Let’s take a consumer that is put into a debt management plan (DMP) instead of an IVA, while promoted as “FREE” to the consumer because the DMP company is really making a nice chunk of change out of collecting the monthly payments.

How about the debt adviser that suggests a DMP rather than an IVA because the creditors they work with have made it clear to keep debtors out of an IVA so those accounts don’t look bad on the bank books?

Misselling also happens when an adviser looks at a case and suggests bankruptcy since it would be the right mathematical approach to take to eliminate debt as soon as possible but that approach does not take into account the emotional temperature of the debtor.

Should we force people into bankruptcy even if mathematically better if they want to make every attempt to repay their debt for moral or religious reasons?

The consumer may perceive they have been missold an IVA months latter when they read some IVA forum or read some article in the paper and then think they were a victim. In fact, what has happened in many cases is that the IVA resolved the immediate pressure the debtor was feeling and once that pressure has been lifted a look back always seems less stressful than it actually was.

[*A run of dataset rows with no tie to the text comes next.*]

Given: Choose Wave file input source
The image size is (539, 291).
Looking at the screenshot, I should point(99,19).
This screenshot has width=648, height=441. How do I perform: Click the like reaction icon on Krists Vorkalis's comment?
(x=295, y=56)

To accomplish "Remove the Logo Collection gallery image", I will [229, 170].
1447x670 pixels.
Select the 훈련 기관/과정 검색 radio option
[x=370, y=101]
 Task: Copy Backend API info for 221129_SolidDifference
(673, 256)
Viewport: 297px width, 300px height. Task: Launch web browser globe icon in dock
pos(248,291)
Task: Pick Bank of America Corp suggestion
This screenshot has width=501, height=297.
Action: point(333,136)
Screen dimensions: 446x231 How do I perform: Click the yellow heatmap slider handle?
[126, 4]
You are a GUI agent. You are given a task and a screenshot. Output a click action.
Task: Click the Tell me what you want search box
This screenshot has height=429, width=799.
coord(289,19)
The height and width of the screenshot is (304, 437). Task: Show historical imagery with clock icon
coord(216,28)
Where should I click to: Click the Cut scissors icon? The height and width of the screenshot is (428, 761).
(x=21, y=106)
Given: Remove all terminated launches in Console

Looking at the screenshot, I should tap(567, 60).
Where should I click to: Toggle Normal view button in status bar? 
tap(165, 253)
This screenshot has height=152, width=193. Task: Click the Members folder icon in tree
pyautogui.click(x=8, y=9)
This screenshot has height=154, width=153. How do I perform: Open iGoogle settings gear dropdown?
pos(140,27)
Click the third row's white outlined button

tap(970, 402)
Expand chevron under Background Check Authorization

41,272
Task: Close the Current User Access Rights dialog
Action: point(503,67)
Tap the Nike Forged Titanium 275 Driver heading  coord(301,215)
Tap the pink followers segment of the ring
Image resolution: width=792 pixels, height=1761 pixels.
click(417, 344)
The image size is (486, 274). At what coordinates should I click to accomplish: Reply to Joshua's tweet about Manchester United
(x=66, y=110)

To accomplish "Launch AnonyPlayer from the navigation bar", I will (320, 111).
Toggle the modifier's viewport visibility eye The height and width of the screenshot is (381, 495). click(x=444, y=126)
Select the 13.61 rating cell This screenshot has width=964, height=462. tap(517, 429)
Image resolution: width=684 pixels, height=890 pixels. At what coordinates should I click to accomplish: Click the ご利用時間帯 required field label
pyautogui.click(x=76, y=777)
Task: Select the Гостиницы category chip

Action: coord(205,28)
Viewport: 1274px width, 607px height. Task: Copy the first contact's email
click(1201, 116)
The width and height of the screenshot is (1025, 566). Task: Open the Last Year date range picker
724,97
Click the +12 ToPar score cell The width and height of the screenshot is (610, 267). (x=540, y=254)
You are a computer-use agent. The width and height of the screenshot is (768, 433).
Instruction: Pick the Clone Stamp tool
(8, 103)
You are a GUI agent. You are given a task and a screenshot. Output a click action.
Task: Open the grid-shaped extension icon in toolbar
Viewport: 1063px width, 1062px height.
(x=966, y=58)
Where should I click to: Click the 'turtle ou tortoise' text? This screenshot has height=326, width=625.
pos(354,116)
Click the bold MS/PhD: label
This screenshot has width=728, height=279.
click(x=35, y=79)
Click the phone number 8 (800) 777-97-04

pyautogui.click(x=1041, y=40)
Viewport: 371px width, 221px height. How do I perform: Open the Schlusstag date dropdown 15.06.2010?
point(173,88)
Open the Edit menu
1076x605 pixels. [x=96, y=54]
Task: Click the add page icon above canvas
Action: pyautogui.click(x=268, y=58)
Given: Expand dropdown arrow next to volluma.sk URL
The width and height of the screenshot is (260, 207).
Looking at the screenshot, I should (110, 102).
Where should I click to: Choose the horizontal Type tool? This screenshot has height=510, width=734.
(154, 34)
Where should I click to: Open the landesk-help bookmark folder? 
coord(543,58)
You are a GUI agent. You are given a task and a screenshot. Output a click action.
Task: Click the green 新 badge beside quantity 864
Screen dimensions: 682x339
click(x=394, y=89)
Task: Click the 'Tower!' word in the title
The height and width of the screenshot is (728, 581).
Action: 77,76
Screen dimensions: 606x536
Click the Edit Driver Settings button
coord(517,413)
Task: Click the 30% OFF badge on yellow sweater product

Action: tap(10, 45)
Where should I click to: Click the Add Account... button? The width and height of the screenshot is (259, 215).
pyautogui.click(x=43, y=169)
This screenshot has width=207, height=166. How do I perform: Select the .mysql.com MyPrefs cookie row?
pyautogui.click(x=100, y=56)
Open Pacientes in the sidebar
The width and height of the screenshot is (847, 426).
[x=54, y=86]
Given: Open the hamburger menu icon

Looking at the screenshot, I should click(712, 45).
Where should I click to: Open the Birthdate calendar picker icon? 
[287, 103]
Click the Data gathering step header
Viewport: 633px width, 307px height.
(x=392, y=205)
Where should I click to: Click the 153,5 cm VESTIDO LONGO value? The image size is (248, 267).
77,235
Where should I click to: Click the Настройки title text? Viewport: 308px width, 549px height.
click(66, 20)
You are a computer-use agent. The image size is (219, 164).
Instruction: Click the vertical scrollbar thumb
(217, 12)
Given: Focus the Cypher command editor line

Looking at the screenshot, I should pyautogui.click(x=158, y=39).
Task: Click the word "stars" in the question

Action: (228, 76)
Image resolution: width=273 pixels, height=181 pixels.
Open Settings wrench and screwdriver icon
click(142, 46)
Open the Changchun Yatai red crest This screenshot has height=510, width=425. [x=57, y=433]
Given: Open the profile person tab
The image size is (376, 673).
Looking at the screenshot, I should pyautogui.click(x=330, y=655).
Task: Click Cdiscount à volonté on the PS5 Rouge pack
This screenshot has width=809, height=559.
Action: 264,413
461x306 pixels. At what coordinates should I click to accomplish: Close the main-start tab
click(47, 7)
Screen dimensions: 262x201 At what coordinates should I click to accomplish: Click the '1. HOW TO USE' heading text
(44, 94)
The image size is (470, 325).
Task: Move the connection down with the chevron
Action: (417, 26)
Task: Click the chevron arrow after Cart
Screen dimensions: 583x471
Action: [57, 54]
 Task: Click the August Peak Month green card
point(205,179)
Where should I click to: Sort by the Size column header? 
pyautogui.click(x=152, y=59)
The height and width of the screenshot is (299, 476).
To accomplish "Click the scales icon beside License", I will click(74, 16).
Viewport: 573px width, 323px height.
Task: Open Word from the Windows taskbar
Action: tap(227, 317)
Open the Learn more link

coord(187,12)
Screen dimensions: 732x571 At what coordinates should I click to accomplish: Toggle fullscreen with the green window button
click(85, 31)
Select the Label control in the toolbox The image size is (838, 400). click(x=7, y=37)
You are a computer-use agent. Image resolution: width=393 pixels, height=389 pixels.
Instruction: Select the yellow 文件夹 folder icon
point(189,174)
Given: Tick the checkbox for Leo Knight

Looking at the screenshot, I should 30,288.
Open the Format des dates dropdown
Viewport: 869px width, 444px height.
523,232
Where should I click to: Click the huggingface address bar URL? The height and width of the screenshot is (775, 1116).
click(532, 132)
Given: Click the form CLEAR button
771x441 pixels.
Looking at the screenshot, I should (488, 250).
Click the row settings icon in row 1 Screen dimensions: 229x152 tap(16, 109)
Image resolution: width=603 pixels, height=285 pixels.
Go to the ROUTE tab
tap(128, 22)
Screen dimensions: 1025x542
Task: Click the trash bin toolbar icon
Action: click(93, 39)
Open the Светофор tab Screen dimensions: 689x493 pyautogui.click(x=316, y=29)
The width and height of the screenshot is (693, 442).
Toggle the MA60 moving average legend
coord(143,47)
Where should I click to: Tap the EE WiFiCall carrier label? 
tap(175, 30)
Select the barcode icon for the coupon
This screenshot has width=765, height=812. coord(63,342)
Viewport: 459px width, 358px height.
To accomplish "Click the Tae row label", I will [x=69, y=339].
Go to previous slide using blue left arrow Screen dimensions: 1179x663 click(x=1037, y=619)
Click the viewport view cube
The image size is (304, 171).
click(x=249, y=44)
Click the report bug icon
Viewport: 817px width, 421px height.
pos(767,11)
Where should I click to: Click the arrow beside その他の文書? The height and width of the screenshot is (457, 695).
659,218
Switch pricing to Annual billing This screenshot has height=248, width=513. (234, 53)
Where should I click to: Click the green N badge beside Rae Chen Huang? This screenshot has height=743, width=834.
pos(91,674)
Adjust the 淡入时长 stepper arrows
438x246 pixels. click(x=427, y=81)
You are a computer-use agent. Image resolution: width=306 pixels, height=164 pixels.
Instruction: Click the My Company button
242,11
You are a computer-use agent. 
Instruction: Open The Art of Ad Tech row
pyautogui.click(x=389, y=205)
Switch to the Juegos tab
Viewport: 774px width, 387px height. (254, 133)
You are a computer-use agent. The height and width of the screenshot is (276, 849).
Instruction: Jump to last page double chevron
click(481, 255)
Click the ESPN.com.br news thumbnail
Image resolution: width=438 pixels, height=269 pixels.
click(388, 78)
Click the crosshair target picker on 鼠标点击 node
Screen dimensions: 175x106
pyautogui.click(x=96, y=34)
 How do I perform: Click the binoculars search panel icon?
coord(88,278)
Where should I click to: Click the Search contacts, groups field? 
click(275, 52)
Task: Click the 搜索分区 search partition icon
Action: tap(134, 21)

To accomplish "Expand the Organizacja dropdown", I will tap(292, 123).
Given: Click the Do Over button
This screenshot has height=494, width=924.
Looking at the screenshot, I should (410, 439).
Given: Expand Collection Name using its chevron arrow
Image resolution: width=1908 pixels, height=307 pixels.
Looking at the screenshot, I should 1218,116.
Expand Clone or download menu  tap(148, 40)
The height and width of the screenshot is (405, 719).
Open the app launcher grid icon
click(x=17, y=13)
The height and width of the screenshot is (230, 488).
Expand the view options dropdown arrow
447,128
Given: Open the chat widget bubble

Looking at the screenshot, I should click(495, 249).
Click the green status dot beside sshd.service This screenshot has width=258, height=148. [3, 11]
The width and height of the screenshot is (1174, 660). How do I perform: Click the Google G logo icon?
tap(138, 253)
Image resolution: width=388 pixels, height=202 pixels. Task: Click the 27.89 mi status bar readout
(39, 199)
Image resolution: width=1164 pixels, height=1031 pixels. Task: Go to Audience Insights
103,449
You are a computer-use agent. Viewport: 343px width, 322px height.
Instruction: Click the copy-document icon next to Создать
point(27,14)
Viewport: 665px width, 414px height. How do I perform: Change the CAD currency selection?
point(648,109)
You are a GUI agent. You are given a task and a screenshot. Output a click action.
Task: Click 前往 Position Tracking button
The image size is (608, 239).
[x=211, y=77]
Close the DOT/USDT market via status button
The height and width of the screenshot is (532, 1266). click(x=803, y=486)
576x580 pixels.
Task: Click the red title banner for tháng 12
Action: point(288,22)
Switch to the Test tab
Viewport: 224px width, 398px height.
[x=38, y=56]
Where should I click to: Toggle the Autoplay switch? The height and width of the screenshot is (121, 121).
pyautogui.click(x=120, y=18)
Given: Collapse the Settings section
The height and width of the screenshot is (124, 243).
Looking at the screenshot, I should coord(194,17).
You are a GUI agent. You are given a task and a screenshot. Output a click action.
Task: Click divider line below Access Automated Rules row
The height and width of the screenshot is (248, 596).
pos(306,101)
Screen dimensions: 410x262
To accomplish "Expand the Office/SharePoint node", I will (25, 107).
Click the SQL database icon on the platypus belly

“I could have handled it myself”, some might feel but if you could rewind the tape of their life you’d be able to show them how they couldn’t sleep, the stress at the time was impacting their life, they were losing weight, fighting with their partner, etc. That part seems to get forgotten the further we move from the event. It’s just basic hyperbolic emotional discounting that occurs in all parts of our lives.

Best IVA Sales Process

The best debt solution sales process happens when the adviser matches the right solution to the debtor and that solution incorporates two features. First, we need to make sure the solution is technically appropriate. Second we need to make certain the solution is emotionally appropriate.

A good technical solution that disregards the life desires or emotional goals of the consumer misses the target as well.

Government Regulation to Prevent IVA Mis-Selling

Why? Why in the world do we need more regulation. If a consumer has been lied to or advertising is misleading, there are already avenues for taking those complaints forward.

But trying to draft rules and regulations to cover a situation where solutions have a technical and emotional component is like trying to regulate what dresses a woman should only be able to buy, or suits for men. And how do you think that would work. “I’m sorry but according to this government regulation that dress makes you look fat.” I'll let you tell her.

If we try to do that it will be a mess, more government resources will need to be spent to enforce an ineffective solution and the only possible outcome is that more consumers will be missold by being forced into a solution that is not right for them because some bureaucrat said so.